Task goal – Could you restate word for word the lines running from the one with "Given: Enable Ops Insights" to the end of the data, both ends included, but without pictures?

[Available data Boundary: Start]

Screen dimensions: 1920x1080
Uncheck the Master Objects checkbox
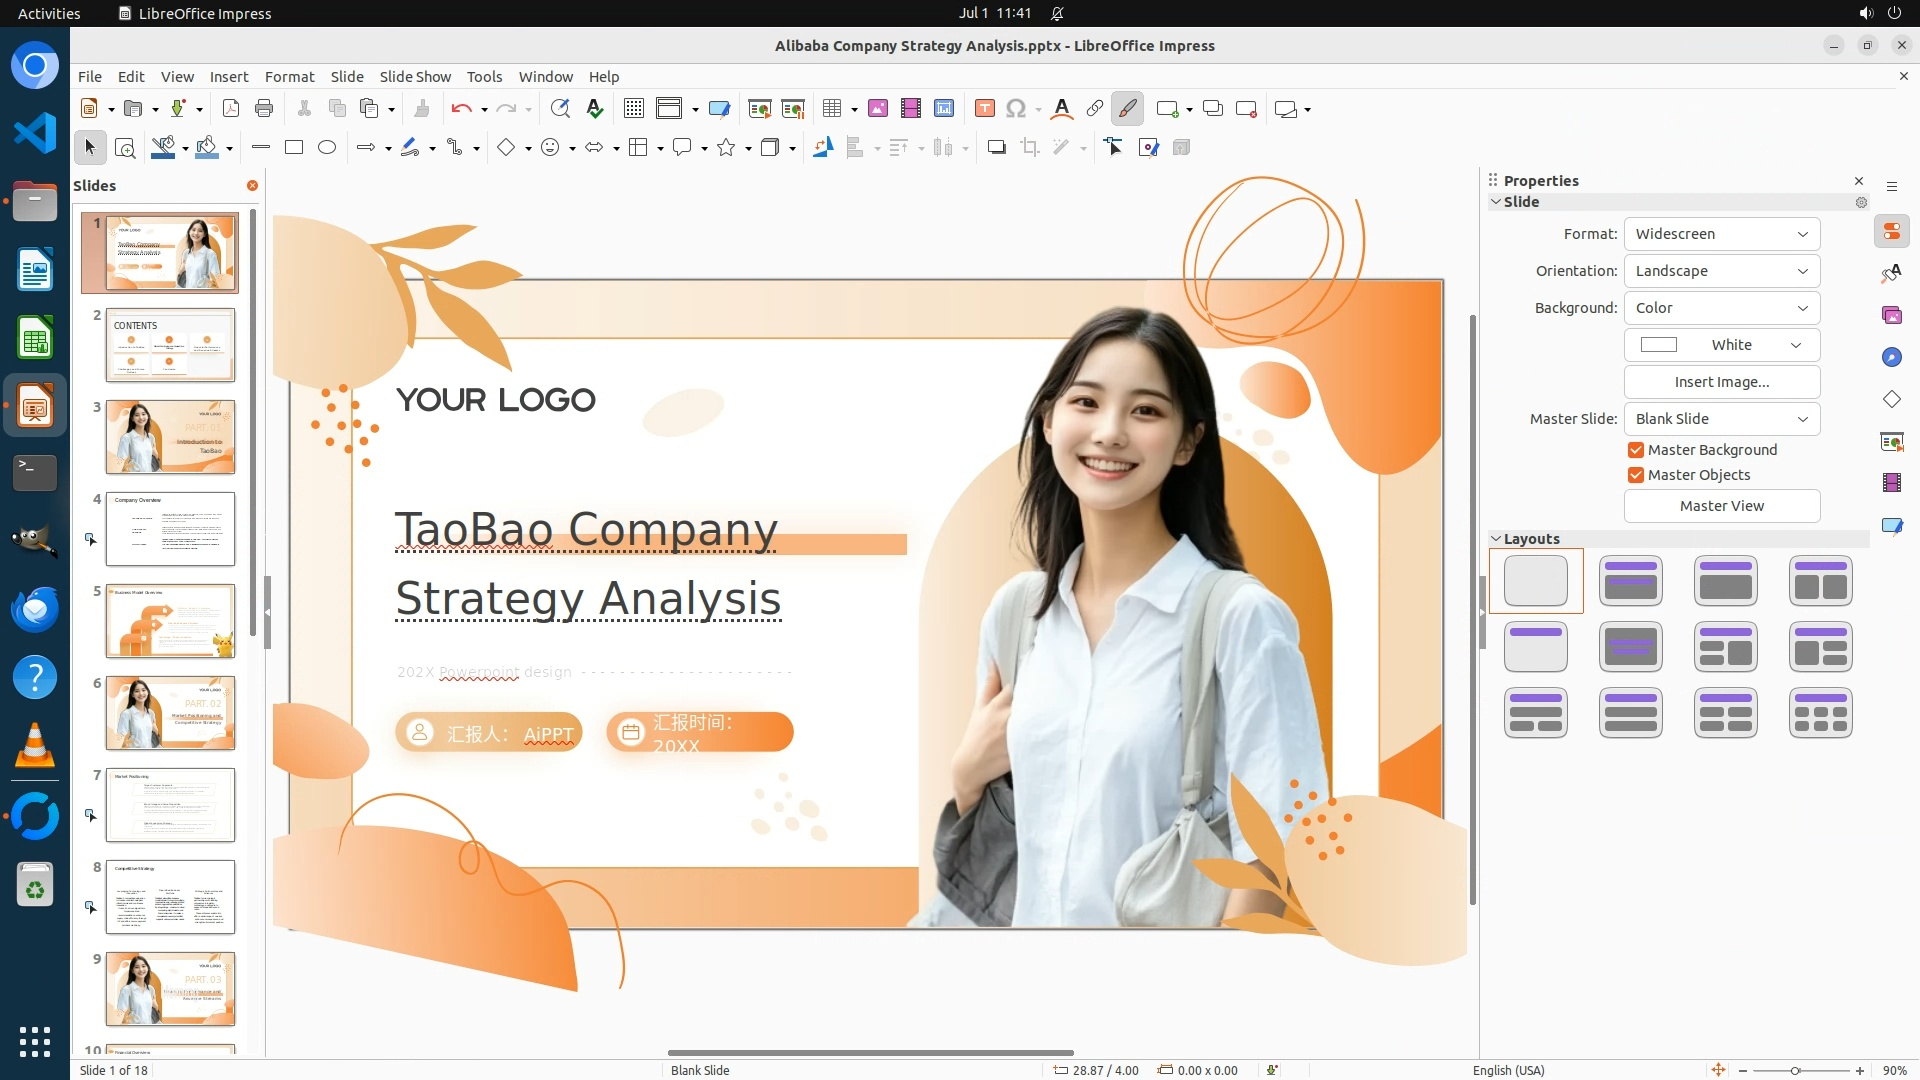click(x=1636, y=475)
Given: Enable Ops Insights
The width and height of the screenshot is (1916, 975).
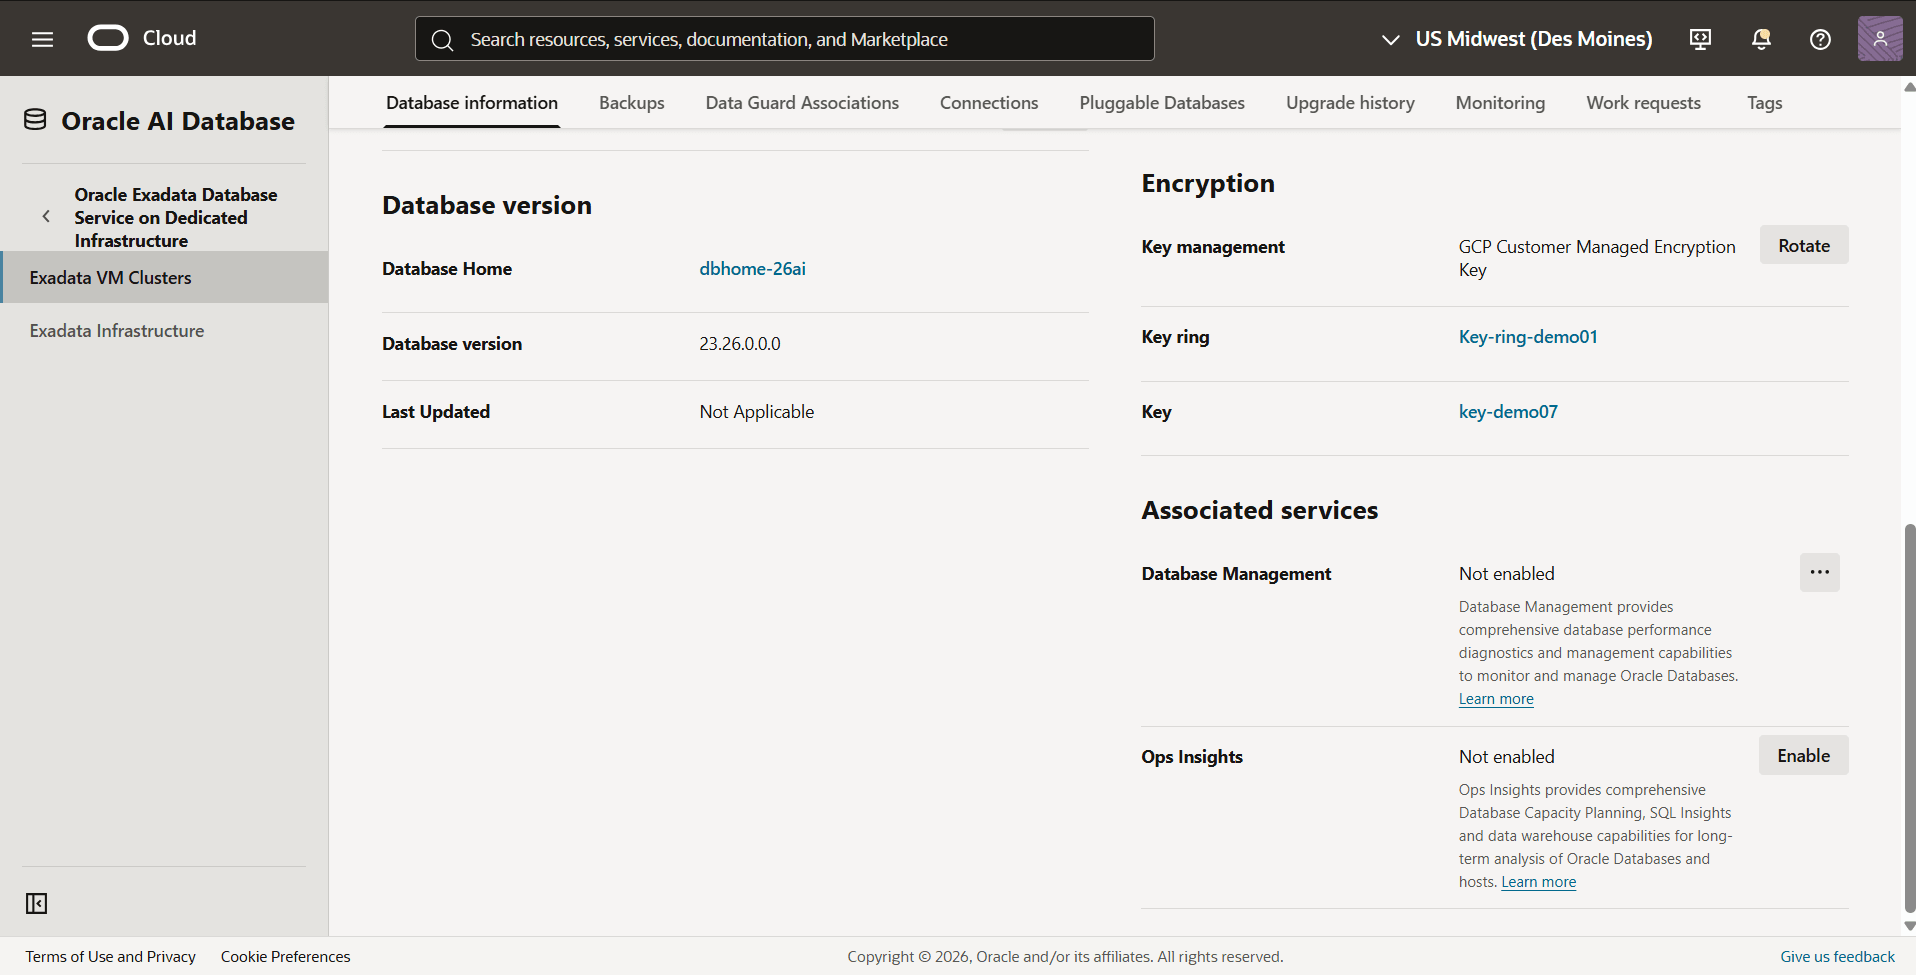Looking at the screenshot, I should pos(1803,755).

[Available data Boundary: End]

Result for this task –
Given: Enable Ops Insights
The width and height of the screenshot is (1916, 975).
Looking at the screenshot, I should pos(1803,755).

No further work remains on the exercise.